An intricately branched tree, occasionally 40°—50° high, with a trunk 18′—20′ in diameter, dividing at some distance above the ground into a number of stout upright branches forming a narrow round-topped head, and slender terete slightly zigzag branchlets, coated at first with pale or rufous tomentum, ashy gray, glabrous or puberulous during their first winter, later becoming brown and marked by minute pale lenticels and by small elevated semiorbicular leaf-scars displaying a lunate row of fibro-vascular bundle-scars; often much smaller, and toward the northern and western limits of its range a low many-stemmed shrub. Winter-buds obtuse, barely more than 1/16′ long, with broad-ovate scales rounded on the back and coated with rufous tomentum. Bark of the trunk smooth, light gray slightly tinged with red, the outer layer falling away in large irregularly shaped patches displaying the smooth gray inner bark. Wood heavy, with black heartwood often streaked with yellow and clear bright yellow sapwood; used in turnery and for the handles of tools. The fruit, which is exceedingly austere until it is fully ripe, stains black, and is sometimes used by Mexicans in the valley of the Rio Grande to dye sheepskins.
Distribution.

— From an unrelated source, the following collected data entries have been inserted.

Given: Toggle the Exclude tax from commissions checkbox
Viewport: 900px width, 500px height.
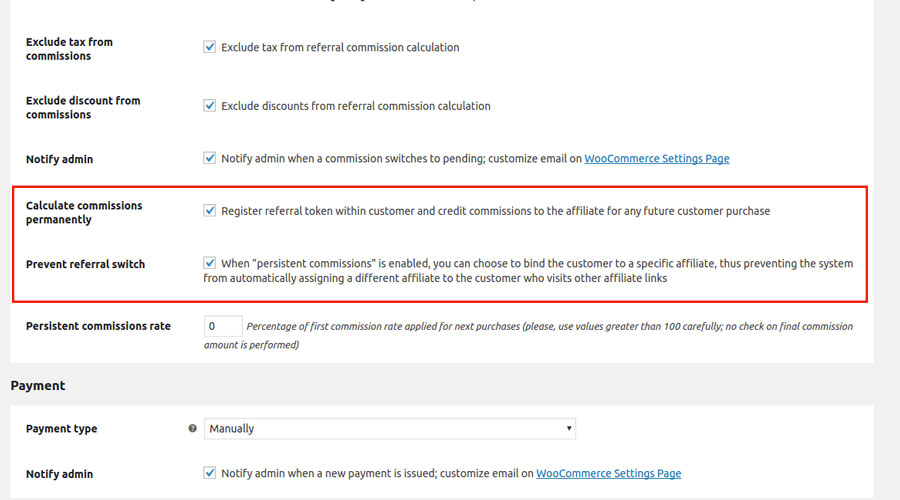Looking at the screenshot, I should (210, 47).
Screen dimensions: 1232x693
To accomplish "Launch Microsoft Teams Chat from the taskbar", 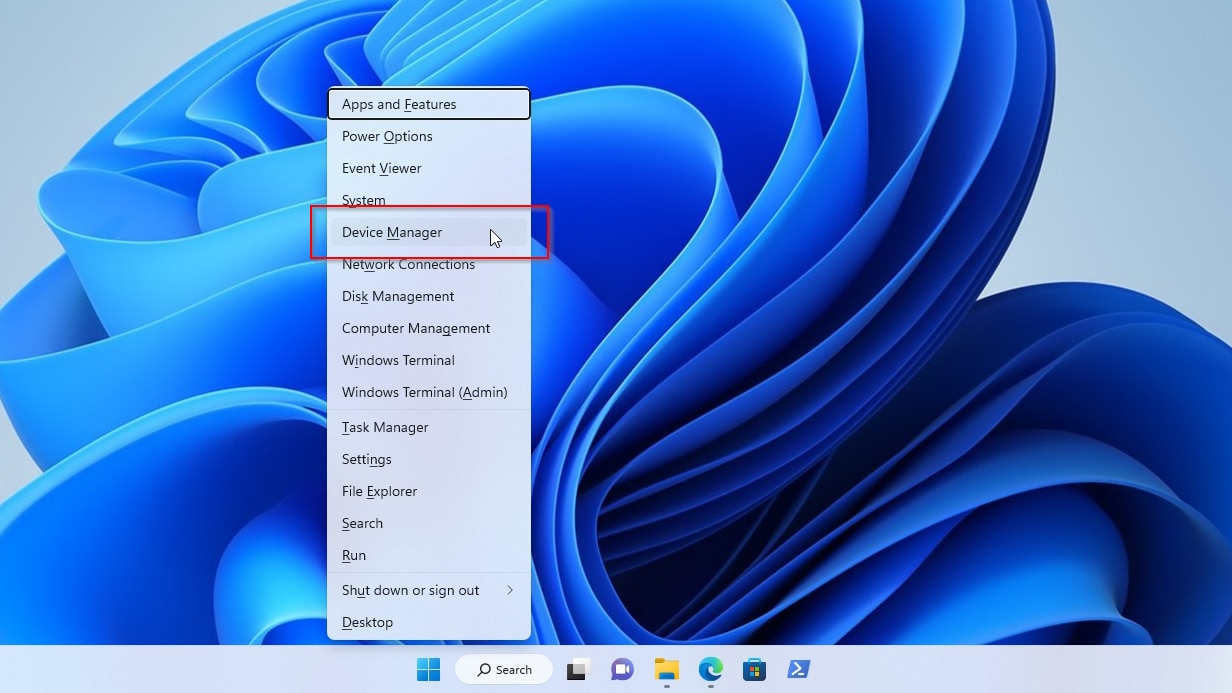I will coord(621,669).
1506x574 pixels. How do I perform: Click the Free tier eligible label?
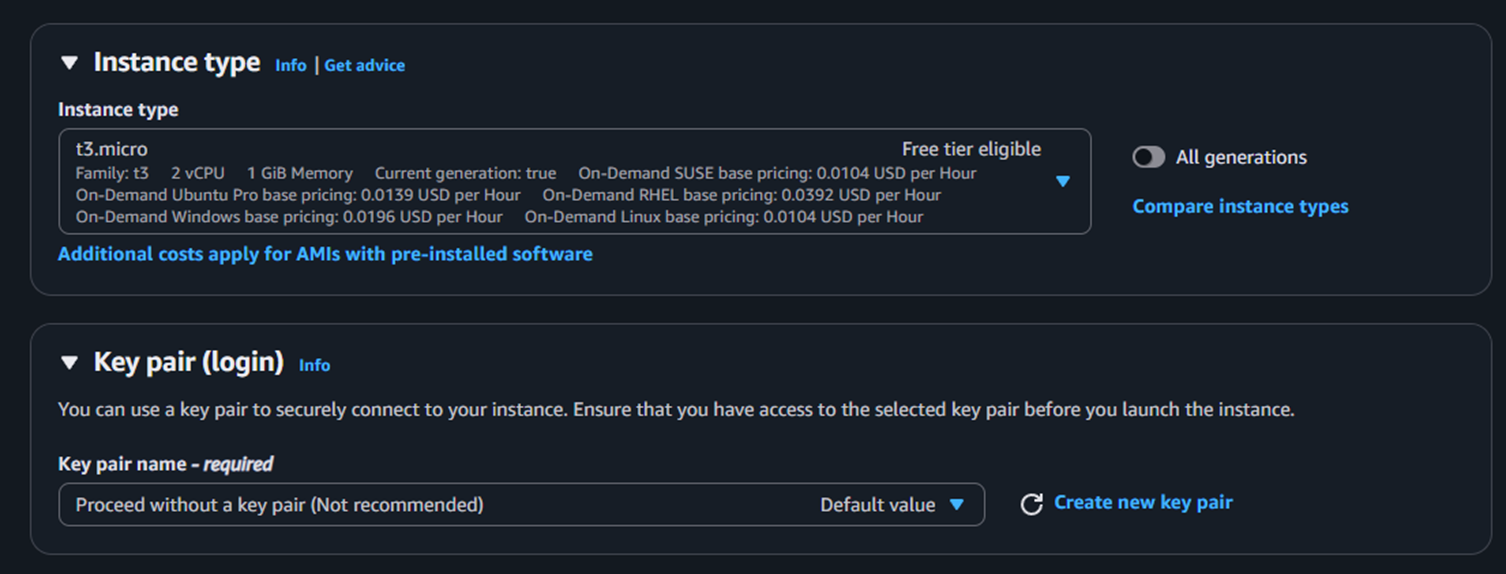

Southwestern Texas, Matagorda County (neighborhood of Matagorda and Bay City) to the lower Rio Grande, and northward to San Saba, Lampasas and Bexar Counties; in Coahuila, Nuevo Leon, and Tamaulipas; possibly in southern Lower California; abundant in western and southern Texas: in the neighborhood of the coast on the borders of prairies in rich moist soil; westward on dry rocky mesas and in isolated cañons; very common and of its largest size in the region between the Sierra Madre and the coast of the Gulf of Mexico in Nuevo Leon and Tamaulipas.
LVIII. STYRACEÆ.
Trees or shrubs, with stellate pubescence or lepidote, watery juice, and scaly buds. Leaves alternate, simple, penniveined, without stipules. Flowers regular, perfect; calyx more or less adnate to the tube of the corolla; disk 0; anthers introrse, 2-celled, the cells opening longitudinally; ovary superior or partly superior, crowned with a simple style; ovules anatropous. Fruit drupaceous, with thin dry flesh, and a thick-walled 1-seeded bony stone. Seeds, with albumen.
The Storax family is confined to North and South America, the Mediterranean region, eastern Asia and the Malay Archipelago. Of the six genera of this family two are represented in the flora of North America.
CONSPECTUS OF THE GENERA OF THE UNITED STATES.
Calyx adherent to the whole surface of the ovary; corolla 4-lobed. Fruit oblong-obovoid, 2 or 4-celled and 2 or 4-winged.1. [Halesia.] Calyx adherent to the base only of the ovary; corolla usually 5-parted. Fruit subglobose, 1-celled.2. [Styrax.]